Proteolytic processing and morphogenesis of VACV in the absence of O3 expression. (A) Proteolytic processing of membrane and core proteins. BS-C-1 cells were infected with vO3-HAi in the presence or absence of 50 μM IPTG, the parental virus vT7LacOI, or vO3Δ. After 24 h, lysates were prepared and analyzed by SDS-PAGE and Western blotting with antibodies to the HA tag on O3, the membrane protein A17, the core protein A3, and glyceraldehyde-3-phosphate dehydrogenase (GAPDH) as a loading control. Bands were visualized by chemiluminescence. (B) Electron microscopy of BS-C-1 cells infected with vO3-HAi in the absence of IPTG. After 20 h, ultrathin cell sections were prepared for viewing with a transmission electron microscope. IV, immature virions; WV, wrapped virions.

FIG. 6.

Protein composition of O3 mutant virions. (A) SDS-PAGE. Virions were purified from cells infected with vT7LacOI, vO3Δ, and vO3-HAi in the presence and absence of IPTG; equal numbers of particles, determined by OD, were analyzed by SDS-PAGE. Bands were visualized by silver staining. The positions and masses of marker proteins are shown on the right. (B) Western blotting. Proteins from purified virions were resolved by SDS-PAGE as in panel A and analyzed by Western blotting. The protein targets of the antibodies are indicated on the right.

FIG. 7.

Requirement of O3 for syncytium formation. (A) Fusion from within.
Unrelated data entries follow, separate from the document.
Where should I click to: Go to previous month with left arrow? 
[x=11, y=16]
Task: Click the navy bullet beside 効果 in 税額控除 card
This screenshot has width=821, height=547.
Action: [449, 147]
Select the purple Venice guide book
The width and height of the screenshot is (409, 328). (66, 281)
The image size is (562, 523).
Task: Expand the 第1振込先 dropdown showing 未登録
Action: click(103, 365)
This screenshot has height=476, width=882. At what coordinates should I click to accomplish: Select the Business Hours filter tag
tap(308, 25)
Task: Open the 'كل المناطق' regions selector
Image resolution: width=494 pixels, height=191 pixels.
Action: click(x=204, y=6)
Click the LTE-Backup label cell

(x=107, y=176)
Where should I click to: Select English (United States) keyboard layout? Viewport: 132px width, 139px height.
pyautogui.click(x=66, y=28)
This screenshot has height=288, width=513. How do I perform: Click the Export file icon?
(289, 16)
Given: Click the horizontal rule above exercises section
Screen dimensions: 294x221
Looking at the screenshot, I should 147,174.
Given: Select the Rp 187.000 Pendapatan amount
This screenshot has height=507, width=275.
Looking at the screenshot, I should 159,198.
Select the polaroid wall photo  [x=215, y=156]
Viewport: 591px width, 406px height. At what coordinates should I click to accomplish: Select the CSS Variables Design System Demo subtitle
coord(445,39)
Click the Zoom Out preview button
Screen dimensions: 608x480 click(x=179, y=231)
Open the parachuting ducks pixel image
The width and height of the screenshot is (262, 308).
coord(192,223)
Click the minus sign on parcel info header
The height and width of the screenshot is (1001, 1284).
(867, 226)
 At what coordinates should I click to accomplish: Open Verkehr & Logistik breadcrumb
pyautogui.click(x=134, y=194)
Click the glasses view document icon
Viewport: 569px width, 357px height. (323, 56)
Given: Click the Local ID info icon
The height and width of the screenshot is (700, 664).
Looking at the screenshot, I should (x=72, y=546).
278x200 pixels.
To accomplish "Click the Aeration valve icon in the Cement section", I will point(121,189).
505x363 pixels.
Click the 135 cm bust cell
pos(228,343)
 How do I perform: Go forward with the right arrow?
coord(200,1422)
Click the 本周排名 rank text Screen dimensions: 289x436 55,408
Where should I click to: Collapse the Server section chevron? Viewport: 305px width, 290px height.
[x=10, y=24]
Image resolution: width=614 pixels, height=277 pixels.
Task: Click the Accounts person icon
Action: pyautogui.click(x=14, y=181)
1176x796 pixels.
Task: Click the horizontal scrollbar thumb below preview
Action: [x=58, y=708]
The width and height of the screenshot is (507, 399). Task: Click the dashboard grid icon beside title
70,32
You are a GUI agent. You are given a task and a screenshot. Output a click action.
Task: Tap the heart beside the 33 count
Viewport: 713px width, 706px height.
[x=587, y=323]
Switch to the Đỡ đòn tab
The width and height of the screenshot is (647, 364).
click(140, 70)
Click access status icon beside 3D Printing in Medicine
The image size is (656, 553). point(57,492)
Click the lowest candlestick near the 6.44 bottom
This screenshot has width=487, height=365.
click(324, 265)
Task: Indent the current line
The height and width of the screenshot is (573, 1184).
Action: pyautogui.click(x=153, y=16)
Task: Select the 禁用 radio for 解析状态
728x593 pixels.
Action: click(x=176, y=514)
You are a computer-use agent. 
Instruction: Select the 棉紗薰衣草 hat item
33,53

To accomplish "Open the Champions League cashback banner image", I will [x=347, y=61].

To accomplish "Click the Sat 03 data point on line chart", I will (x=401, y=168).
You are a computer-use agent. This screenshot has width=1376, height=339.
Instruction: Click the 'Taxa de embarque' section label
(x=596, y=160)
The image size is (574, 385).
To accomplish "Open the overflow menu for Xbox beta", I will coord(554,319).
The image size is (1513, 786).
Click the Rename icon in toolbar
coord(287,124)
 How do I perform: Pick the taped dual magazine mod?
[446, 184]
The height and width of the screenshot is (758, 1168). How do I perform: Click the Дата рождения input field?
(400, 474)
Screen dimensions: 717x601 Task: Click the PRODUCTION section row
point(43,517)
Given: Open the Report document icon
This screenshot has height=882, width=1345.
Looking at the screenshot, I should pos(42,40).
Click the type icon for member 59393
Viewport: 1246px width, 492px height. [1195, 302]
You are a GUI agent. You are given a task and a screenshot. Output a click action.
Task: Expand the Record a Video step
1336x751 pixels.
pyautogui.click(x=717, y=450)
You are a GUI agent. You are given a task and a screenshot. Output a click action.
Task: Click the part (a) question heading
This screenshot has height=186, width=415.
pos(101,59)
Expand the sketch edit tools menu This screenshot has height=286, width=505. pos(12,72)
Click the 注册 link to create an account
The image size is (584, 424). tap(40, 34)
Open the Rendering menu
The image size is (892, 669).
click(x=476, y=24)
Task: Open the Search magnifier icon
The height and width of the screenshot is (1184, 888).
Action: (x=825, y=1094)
BS-C-1 cells were infected with vO3-HAi in the absence and presence of IPTG for 18 h at 37°C. The cells were exposed to pH 5.5 or pH 7 buffer (not shown) for 2 min and incubated for an additional 3 h at 37°C in the presence of regular medium. The cells were fixed, stained with DAPI (4′,6-diamidino-2-phenylindole), and examined by phase-contrast and fluorescence microscopy to visualize DAPI and GFP. (B) Fusion from without. BS-C-1 cells were infected with vO3-HAi in the absence and presence of IPTG, and O3⁻ and O3⁺ virions were purified, respectively. BS-C-1 cells on coverslips were incubated with 200 PFU per cell of O3⁻ or O3⁺ virions for 1 h at 4°C, exposed to pH 5.5 buffer for 2 min, and incubated for 3 h in regular medium containing 300 μg/ml of cycloheximide at 37°C. The cells were fixed, stained with DAPI and phalloidin (Alexa fluor 594; fluorescent conjugated), and examined by fluorescence microscopy.

FIG. 8.

Requirement of O3 for cell entry. O3⁻ and O3⁺ virions, prepared as in Fig. 7B, were adsorbed to HeLa cells for 1 h at 4°C. The cells were washed and incubated for additional 2 h at 37°C in the presence of medium containing 300 μg/ml of cycloheximide. The cells were fixed, permeabilized, and stained with mouse anti-L1 (green) and rabbit anti-A4 (red) antibodies followed by fluorescent-tagged corresponding secondary antibodies. The images were obtained by confocal microscopy and processed with Imaris software.

FIG. 9.

Interaction of O3 with EFC proteins. (A) IP of proteins associated with O3-HA. HeLa cells were infected with 5 PFU per cell of VACV WR (vWR) or vO3-HA. After 24 h, the cells were lysed and incubated with agarose beads coupled to anti-HA antibody. The input, unbound, and eluted bound proteins were resolved by SDS-PAGE, transferred to nitrocellulose membrane, and probed with antibodies to the proteins listed on the right. (B) Association of EFC proteins in the absence of O3. HeLa cells were infected with VACV WR and vO3-HAi-A28TAP with (+) or without (−) IPTG. After 24 h, the cells were lysed and incubated with agarose beads coupled to streptavidin. The input, unbound, and bound proteins associated with A28TAP were analyzed by Western blotting using antibodies to proteins indicated on the right.